02 Jul 6 ways to overcome hormone-fueled food cravings
Duuun dun. Duuun dun. Dun dun dun dun dun dun.
That’s because I know food cravings are lurking just beneath the surface ready to strike out of the blue and push me face-first into the nearest cake, carton of ice cream, box of cookies, bag of chips and pretty much else anything high in sugar, salt, fat and super-processed carbs.
That’s just what happens when progesterone takes center stage in the second half of your cycle: This hormones wants you to eat high-calorie foods in case you got pregnant during ovulation and are now eating for two.
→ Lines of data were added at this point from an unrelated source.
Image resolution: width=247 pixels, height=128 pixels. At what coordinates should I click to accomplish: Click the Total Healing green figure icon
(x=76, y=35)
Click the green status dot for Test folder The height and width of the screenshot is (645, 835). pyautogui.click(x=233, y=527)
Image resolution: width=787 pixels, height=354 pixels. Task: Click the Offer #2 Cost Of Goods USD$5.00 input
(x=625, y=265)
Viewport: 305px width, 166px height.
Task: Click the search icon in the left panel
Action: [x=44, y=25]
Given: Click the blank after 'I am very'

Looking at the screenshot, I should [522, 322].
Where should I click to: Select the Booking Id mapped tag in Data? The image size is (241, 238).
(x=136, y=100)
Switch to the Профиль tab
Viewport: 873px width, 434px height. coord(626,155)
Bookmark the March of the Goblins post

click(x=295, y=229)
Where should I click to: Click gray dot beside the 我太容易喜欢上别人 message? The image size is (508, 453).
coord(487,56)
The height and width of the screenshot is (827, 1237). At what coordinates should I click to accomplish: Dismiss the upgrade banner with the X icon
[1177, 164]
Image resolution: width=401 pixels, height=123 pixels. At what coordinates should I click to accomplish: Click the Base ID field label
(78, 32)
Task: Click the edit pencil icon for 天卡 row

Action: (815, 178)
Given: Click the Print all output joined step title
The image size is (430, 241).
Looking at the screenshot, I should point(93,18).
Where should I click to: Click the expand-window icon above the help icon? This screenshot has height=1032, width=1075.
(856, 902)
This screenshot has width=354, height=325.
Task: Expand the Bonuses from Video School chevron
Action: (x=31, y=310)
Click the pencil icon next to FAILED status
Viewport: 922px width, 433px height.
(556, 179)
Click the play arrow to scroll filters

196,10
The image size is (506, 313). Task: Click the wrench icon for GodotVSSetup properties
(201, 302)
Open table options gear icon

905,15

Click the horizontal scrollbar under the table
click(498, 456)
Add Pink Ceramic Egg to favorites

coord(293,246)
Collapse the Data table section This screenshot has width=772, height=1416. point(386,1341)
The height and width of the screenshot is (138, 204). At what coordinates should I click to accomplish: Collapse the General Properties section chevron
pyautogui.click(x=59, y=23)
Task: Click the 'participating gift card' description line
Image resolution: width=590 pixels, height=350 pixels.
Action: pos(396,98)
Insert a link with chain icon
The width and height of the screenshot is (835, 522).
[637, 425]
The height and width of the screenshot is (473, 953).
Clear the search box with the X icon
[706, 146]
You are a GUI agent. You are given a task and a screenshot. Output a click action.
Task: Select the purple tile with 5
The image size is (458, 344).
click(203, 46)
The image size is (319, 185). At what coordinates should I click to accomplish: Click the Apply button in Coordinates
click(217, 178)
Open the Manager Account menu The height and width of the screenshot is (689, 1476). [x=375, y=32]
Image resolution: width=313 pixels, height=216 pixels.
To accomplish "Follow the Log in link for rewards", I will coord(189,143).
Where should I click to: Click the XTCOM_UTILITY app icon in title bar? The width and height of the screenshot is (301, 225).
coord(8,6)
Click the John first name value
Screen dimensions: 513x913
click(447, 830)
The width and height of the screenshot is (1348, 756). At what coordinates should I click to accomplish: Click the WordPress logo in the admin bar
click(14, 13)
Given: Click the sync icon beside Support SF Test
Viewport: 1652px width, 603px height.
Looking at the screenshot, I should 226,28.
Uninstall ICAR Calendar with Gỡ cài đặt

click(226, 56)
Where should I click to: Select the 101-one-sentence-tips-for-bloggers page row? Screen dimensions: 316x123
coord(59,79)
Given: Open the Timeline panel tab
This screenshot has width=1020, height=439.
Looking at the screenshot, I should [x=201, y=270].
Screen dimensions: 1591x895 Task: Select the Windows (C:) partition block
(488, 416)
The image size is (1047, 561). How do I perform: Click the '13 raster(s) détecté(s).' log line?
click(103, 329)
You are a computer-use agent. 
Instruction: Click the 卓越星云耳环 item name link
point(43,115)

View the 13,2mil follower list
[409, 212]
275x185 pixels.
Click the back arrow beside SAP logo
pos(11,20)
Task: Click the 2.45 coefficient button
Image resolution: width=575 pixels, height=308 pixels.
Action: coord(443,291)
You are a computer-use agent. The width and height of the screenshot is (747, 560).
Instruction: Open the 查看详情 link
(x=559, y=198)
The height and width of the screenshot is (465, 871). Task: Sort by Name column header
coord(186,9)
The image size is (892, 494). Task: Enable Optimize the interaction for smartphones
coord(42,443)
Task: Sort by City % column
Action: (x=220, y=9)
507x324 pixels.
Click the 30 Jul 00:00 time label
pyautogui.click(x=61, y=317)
Pamela, a Hormonology fan, wrote to me explaining that she has the same post-ovulation snack problem I do and asks: “Is there something I can do to appease my body instead of reaching for the cheese and Oreos?”
Since Kathryne and I are far from alone with progesterone-fueled snack attacks, I figured I’d share a few sure-fire food craving-curbers that could work when the lure of Haagen Dazs, Doritos, Godiva and Oreos become too much for you, too:
1. When tempted to snack, think of the long-term consequences of eating unhealthy foods: In a 2014 study from Brown University, volunteers were shown pictures of enticing junk foods (such as French fries, pizza and ice cream), then asked to think about the long-term health effects these foods would have on them, such as high blood pressure, type-2 diabetes and obesity. Using MRI scans, the researchers discovered that this long-term thinking approach spurred activity in a region of the brain involved in inhibitory control and self-regulation–traits that give you the willpower to turn down a high-calorie treat.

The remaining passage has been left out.